The Champlain Towers residential complex, which collapsed in June in Surfside, Miami-Dade County (Florida), was allegedly built to launder drug cartel funds in the 1980s.
According to an article in USA Today, as a result, the developers of the project took shortcuts that produced critical defects that could have caused the building to collapse. The newspaper’s investigation revealed some details about the construction of the Champlain Towers building in Miami, after several weeks of reviewing deeds, inspection records, and owners’ minutes.
By that time, the suburb of Surfside was establishing itself as one of the most exclusive places in the region, and Miami was in full expansion. “The era we’re talking about is when Miami suddenly came out of the ashes. So how do you go about meeting that demand? You cut corners, you put paper clips on the roofs, you bribe the inspectors,” said Jorge Valdes, who although he did not participate in the construction of Champlain Towers did participate in a dozen other buildings, as the person in charge of laundering money for the Medellin Cartel, as quoted by the U.S. newspaper.
“You wanted to invest in real estate as fast as possible because the money was flowing. We could buy from any building inspector at any time, there were no strict codes, there were no money laundering laws,” he recounted in the interview.

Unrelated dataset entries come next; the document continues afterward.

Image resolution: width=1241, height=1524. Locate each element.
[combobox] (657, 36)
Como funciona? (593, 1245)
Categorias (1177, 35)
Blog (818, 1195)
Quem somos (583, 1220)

It is known that due to construction flaws, the building suffered flooding in 1981 and garage roof failures in 1996. In 2016, the building shook due to contact from an adjoining building, causing a resident to fall off a treadmill. It eventually ended in the tragic collapse of one of the towers last June that left 98 people dead.

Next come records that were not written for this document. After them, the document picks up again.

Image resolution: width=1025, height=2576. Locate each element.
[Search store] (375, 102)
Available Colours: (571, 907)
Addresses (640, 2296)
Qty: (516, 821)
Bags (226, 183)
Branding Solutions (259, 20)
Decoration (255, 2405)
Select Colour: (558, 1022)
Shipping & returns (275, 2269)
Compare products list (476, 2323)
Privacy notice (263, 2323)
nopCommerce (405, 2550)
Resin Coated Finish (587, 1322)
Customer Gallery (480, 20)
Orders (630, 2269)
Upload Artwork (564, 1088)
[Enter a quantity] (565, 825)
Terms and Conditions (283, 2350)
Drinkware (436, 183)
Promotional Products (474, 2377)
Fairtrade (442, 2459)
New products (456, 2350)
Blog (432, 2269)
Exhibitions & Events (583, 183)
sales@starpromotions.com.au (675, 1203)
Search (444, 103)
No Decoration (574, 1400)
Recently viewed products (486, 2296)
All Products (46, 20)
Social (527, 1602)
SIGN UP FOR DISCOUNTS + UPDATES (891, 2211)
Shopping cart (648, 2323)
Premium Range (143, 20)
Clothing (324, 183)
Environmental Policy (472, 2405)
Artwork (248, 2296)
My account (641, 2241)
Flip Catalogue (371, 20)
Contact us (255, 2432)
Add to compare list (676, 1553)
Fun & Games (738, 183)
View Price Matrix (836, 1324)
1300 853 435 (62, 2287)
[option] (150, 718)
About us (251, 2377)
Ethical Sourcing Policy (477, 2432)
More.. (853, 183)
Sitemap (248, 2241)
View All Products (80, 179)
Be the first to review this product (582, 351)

In addition, many of those who purchased units in the condo did so through shell companies housed in countries such as Panama and the Netherlands Antilles, both notorious for laundering drug money through anonymous corporations. Other purchases were made entirely in cash and overpriced.
USA Today’s investigation could be a first approximation of the answer to what led to the collapse of the twelve-story, 136-unit Champlain Tower. For the moment, there is only talk of structural failures, of years of leaks in the pool, of corrosion by the sea and the wind, but no one is talking about the origin of these negligences.

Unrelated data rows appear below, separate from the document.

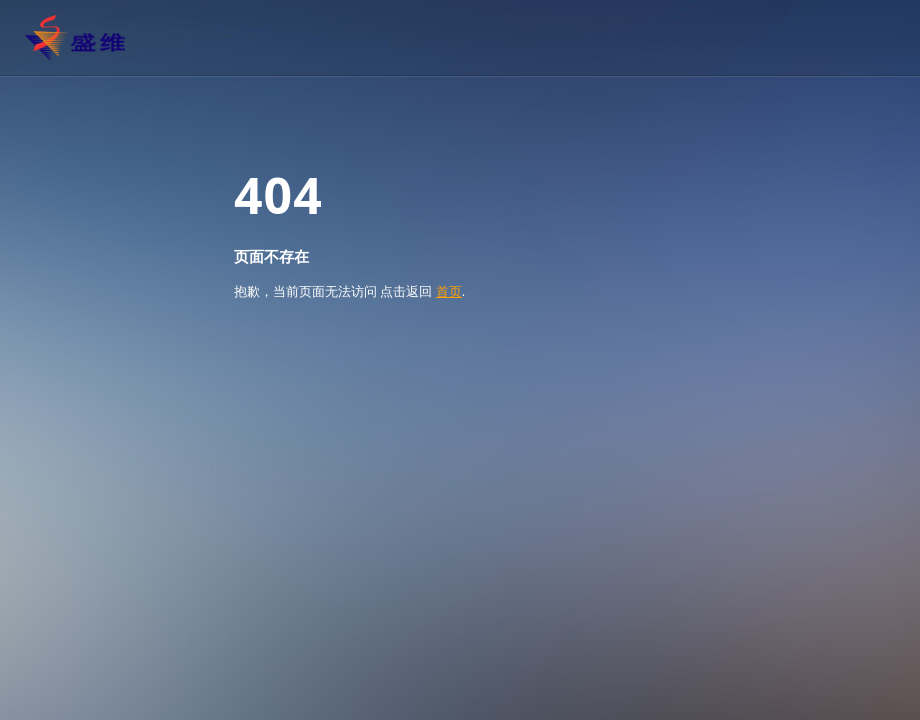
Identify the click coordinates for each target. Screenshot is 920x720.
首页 (449, 291)
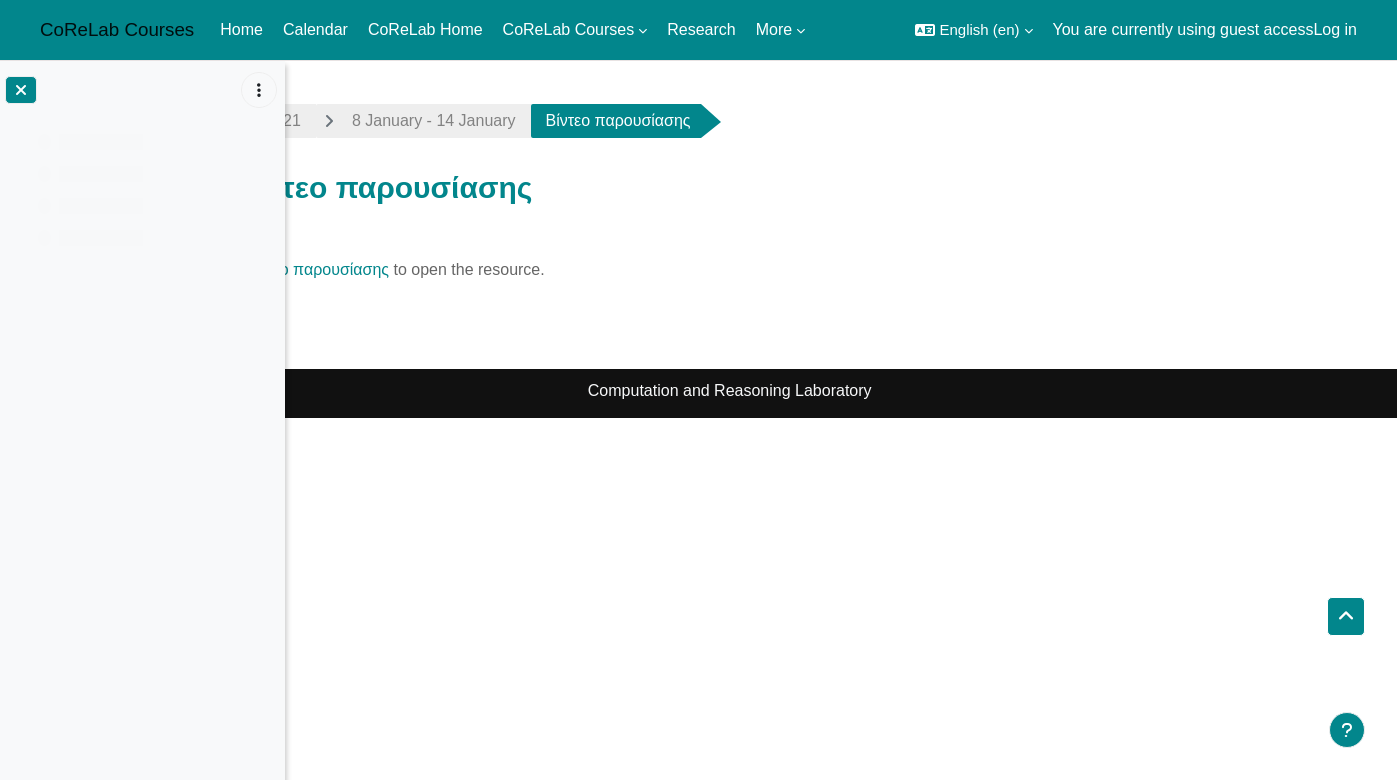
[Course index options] (259, 90)
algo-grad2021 (374, 120)
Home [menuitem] (241, 29)
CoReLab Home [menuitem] (425, 29)
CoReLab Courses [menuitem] (569, 29)
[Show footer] (1347, 730)
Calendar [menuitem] (315, 29)
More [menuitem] (774, 29)
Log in (1335, 29)
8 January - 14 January (559, 120)
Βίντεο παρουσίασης (441, 269)
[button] (973, 30)
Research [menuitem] (701, 29)
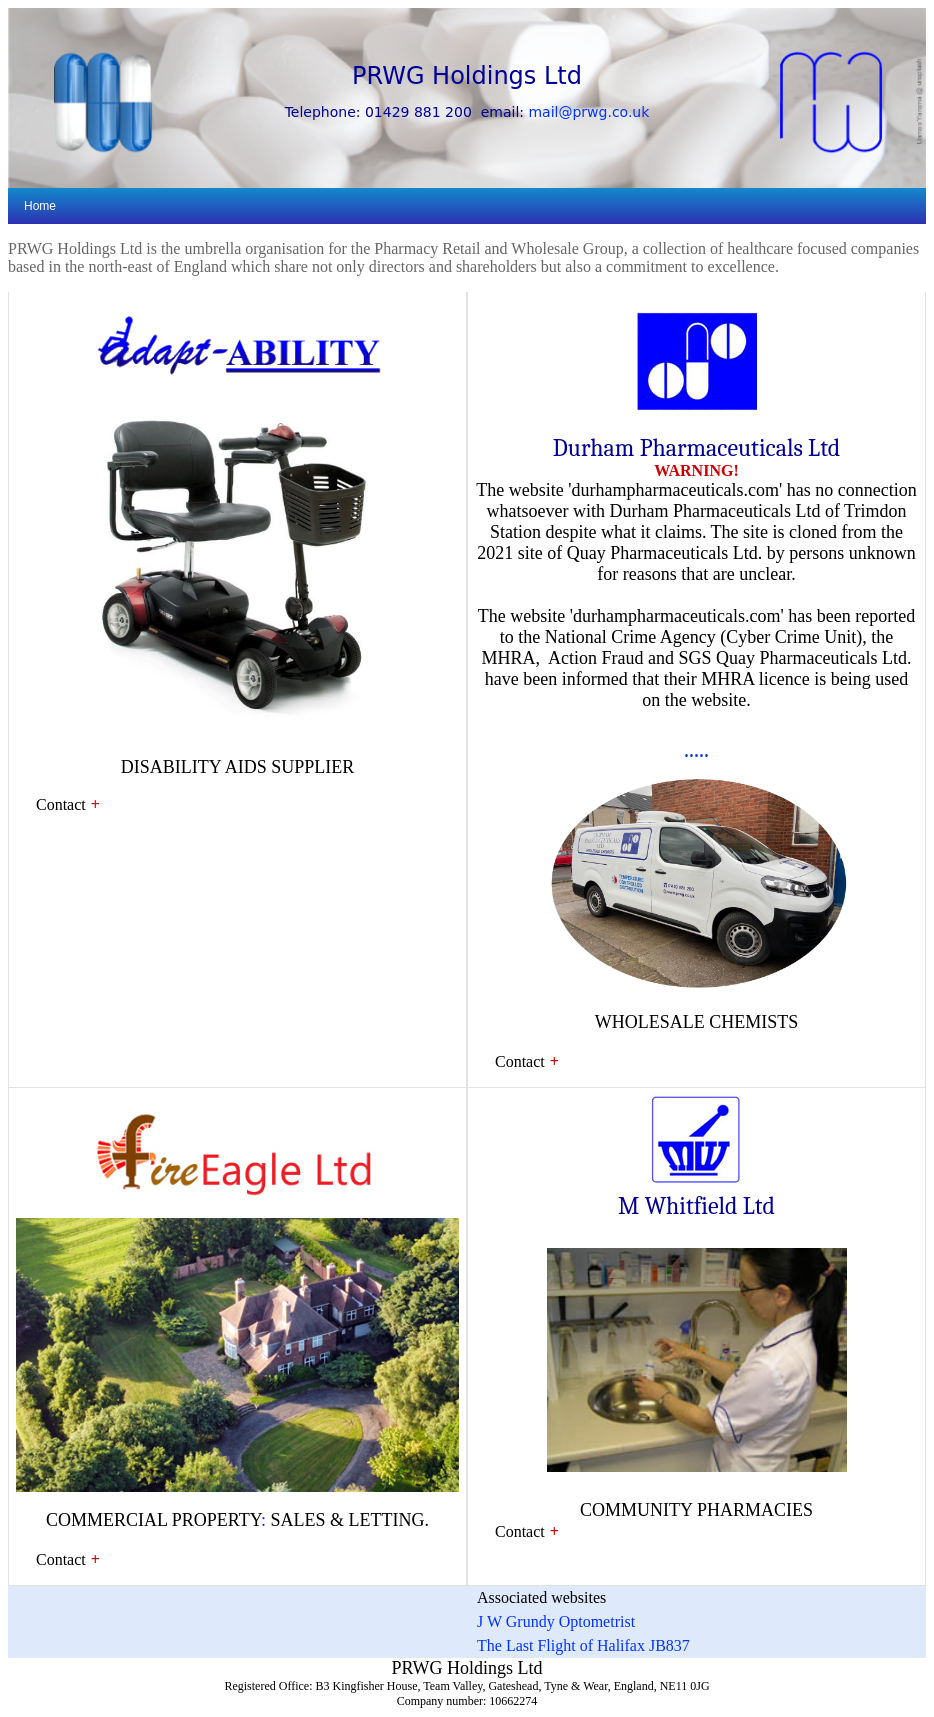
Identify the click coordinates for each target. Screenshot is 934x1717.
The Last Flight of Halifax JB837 (583, 1645)
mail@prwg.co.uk (588, 112)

While the exact cause of the collapse remains unclear, the survivors face other problems. The initial estimate is that the money needed to compensate the survivors and the families of the victims would amount to one billion dollars. However, nothing seems to indicate that anyone will ever come close to that figure.
The building’s insurance policy was poorly written. Therefore, in insurance payments, the victims and survivors will receive close to $50 million, although it is not known when.
In addition, there are the personal policies that everyone had on their apartment. Some companies such as State Farm (the largest in the area) have already indicated that the company’s policy is not to make payments until there is a confirmed cause of loss. The victims there are in a vicious cycle.
The other possible source of income is the sale of the land. It has just been learned that an anonymous investor has so far offered $120 million for the vacant land. It is unknown what the buyer wants to do with the land. It is also unclear what percentage of the sale would go to the victims.